§ EXERCISE INPUT
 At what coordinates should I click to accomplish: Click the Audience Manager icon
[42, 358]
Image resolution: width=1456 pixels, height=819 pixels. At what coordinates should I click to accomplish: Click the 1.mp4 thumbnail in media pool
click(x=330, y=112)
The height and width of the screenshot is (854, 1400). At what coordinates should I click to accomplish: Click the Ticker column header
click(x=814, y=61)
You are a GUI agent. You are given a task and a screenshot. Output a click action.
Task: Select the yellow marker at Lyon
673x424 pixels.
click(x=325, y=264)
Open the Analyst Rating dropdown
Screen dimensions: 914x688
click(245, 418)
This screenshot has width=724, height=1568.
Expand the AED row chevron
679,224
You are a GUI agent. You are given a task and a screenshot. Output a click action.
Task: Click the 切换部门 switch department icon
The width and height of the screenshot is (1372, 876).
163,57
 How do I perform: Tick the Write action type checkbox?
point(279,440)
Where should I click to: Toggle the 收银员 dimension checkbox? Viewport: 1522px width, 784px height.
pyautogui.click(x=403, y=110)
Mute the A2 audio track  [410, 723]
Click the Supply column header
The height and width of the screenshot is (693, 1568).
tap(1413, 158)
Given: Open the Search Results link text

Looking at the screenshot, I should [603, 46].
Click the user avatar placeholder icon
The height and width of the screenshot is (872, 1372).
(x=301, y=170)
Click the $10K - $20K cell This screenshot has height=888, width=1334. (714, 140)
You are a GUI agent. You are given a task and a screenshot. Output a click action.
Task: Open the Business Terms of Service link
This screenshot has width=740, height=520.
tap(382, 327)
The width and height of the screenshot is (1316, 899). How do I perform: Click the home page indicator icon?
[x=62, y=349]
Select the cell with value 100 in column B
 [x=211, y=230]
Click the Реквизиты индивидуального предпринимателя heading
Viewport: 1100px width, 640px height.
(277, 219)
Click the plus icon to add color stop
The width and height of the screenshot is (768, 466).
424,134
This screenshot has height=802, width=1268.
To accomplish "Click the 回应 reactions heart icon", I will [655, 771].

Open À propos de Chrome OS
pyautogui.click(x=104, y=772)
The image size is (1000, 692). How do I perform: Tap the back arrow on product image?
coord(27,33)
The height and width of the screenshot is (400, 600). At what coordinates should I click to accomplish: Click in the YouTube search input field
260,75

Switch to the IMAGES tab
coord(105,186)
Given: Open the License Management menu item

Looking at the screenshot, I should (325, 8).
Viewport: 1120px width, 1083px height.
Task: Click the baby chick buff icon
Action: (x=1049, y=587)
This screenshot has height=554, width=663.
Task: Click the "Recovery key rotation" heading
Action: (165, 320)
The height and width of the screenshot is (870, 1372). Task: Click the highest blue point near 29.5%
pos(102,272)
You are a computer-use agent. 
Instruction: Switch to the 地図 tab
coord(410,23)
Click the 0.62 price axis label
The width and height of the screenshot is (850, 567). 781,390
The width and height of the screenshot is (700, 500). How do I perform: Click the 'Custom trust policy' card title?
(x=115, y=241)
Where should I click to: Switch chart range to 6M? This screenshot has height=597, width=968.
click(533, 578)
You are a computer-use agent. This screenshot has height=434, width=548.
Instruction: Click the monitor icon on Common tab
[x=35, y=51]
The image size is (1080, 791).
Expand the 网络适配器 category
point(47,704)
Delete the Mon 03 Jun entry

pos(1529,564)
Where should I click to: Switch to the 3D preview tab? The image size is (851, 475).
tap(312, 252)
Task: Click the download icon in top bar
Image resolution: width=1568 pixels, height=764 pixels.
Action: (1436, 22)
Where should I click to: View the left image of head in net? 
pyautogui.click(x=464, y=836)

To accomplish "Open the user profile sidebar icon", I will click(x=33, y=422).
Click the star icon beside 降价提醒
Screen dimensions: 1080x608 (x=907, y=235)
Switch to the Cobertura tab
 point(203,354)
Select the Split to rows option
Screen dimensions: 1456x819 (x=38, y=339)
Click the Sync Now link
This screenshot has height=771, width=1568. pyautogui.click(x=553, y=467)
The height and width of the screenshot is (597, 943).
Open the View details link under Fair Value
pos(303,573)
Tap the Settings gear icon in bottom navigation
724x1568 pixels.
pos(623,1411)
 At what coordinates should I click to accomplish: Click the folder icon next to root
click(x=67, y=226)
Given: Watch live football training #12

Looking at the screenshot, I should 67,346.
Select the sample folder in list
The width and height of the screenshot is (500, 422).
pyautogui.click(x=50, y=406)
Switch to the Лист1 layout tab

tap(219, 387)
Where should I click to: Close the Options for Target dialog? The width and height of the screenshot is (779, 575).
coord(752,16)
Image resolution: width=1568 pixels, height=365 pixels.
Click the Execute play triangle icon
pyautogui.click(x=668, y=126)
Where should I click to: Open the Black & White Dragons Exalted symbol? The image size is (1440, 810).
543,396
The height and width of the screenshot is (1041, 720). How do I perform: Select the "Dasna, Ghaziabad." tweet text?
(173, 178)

§ WRITTEN PROBLEM
Reproduce all of the items above word for word, with no changes.

§ COMPLETED TASK
 At what coordinates should I click to accomplish: Click the Audience Manager icon
[42, 358]
Image resolution: width=1456 pixels, height=819 pixels. At what coordinates should I click to accomplish: Click the 1.mp4 thumbnail in media pool
click(x=330, y=112)
The height and width of the screenshot is (854, 1400). At what coordinates should I click to accomplish: Click the Ticker column header
click(x=814, y=61)
You are a GUI agent. You are given a task and a screenshot. Output a click action.
Task: Select the yellow marker at Lyon
673x424 pixels.
click(x=325, y=264)
Open the Analyst Rating dropdown
Screen dimensions: 914x688
click(245, 418)
This screenshot has width=724, height=1568.
Expand the AED row chevron
679,224
You are a GUI agent. You are given a task and a screenshot. Output a click action.
Task: Click the 切换部门 switch department icon
The width and height of the screenshot is (1372, 876).
163,57
 How do I perform: Tick the Write action type checkbox?
point(279,440)
Where should I click to: Toggle the 收银员 dimension checkbox? Viewport: 1522px width, 784px height.
pyautogui.click(x=403, y=110)
Mute the A2 audio track  [410, 723]
Click the Supply column header
The height and width of the screenshot is (693, 1568).
tap(1413, 158)
Given: Open the Search Results link text

Looking at the screenshot, I should [603, 46].
Click the user avatar placeholder icon
The height and width of the screenshot is (872, 1372).
(x=301, y=170)
Click the $10K - $20K cell This screenshot has height=888, width=1334. (714, 140)
You are a GUI agent. You are given a task and a screenshot. Output a click action.
Task: Open the Business Terms of Service link
This screenshot has width=740, height=520.
tap(382, 327)
The width and height of the screenshot is (1316, 899). How do I perform: Click the home page indicator icon?
[x=62, y=349]
Select the cell with value 100 in column B
 [x=211, y=230]
Click the Реквизиты индивидуального предпринимателя heading
Viewport: 1100px width, 640px height.
(277, 219)
Click the plus icon to add color stop
The width and height of the screenshot is (768, 466).
424,134
This screenshot has height=802, width=1268.
To accomplish "Click the 回应 reactions heart icon", I will [655, 771].

Open À propos de Chrome OS
pyautogui.click(x=104, y=772)
The image size is (1000, 692). How do I perform: Tap the back arrow on product image?
coord(27,33)
The height and width of the screenshot is (400, 600). At what coordinates should I click to accomplish: Click in the YouTube search input field
260,75

Switch to the IMAGES tab
coord(105,186)
Given: Open the License Management menu item

Looking at the screenshot, I should (325, 8).
Viewport: 1120px width, 1083px height.
Task: Click the baby chick buff icon
Action: (x=1049, y=587)
This screenshot has height=554, width=663.
Task: Click the "Recovery key rotation" heading
Action: (165, 320)
The height and width of the screenshot is (870, 1372). Task: Click the highest blue point near 29.5%
pos(102,272)
You are a computer-use agent. 
Instruction: Switch to the 地図 tab
coord(410,23)
Click the 0.62 price axis label
The width and height of the screenshot is (850, 567). 781,390
The width and height of the screenshot is (700, 500). How do I perform: Click the 'Custom trust policy' card title?
(x=115, y=241)
Where should I click to: Switch chart range to 6M? This screenshot has height=597, width=968.
click(533, 578)
You are a computer-use agent. This screenshot has height=434, width=548.
Instruction: Click the monitor icon on Common tab
[x=35, y=51]
The image size is (1080, 791).
Expand the 网络适配器 category
point(47,704)
Delete the Mon 03 Jun entry

pos(1529,564)
Where should I click to: Switch to the 3D preview tab? The image size is (851, 475).
tap(312, 252)
Task: Click the download icon in top bar
Image resolution: width=1568 pixels, height=764 pixels.
Action: (1436, 22)
Where should I click to: View the left image of head in net? 
pyautogui.click(x=464, y=836)

To accomplish "Open the user profile sidebar icon", I will click(x=33, y=422).
Click the star icon beside 降价提醒
Screen dimensions: 1080x608 (x=907, y=235)
Switch to the Cobertura tab
 point(203,354)
Select the Split to rows option
Screen dimensions: 1456x819 (x=38, y=339)
Click the Sync Now link
This screenshot has height=771, width=1568. pyautogui.click(x=553, y=467)
The height and width of the screenshot is (597, 943).
Open the View details link under Fair Value
pos(303,573)
Tap the Settings gear icon in bottom navigation
724x1568 pixels.
pos(623,1411)
 At what coordinates should I click to accomplish: Click the folder icon next to root
click(x=67, y=226)
Given: Watch live football training #12

Looking at the screenshot, I should 67,346.
Select the sample folder in list
The width and height of the screenshot is (500, 422).
pyautogui.click(x=50, y=406)
Switch to the Лист1 layout tab

tap(219, 387)
Where should I click to: Close the Options for Target dialog? The width and height of the screenshot is (779, 575).
coord(752,16)
Image resolution: width=1568 pixels, height=365 pixels.
Click the Execute play triangle icon
pyautogui.click(x=668, y=126)
Where should I click to: Open the Black & White Dragons Exalted symbol? The image size is (1440, 810).
543,396
The height and width of the screenshot is (1041, 720). How do I perform: Select the "Dasna, Ghaziabad." tweet text?
(173, 178)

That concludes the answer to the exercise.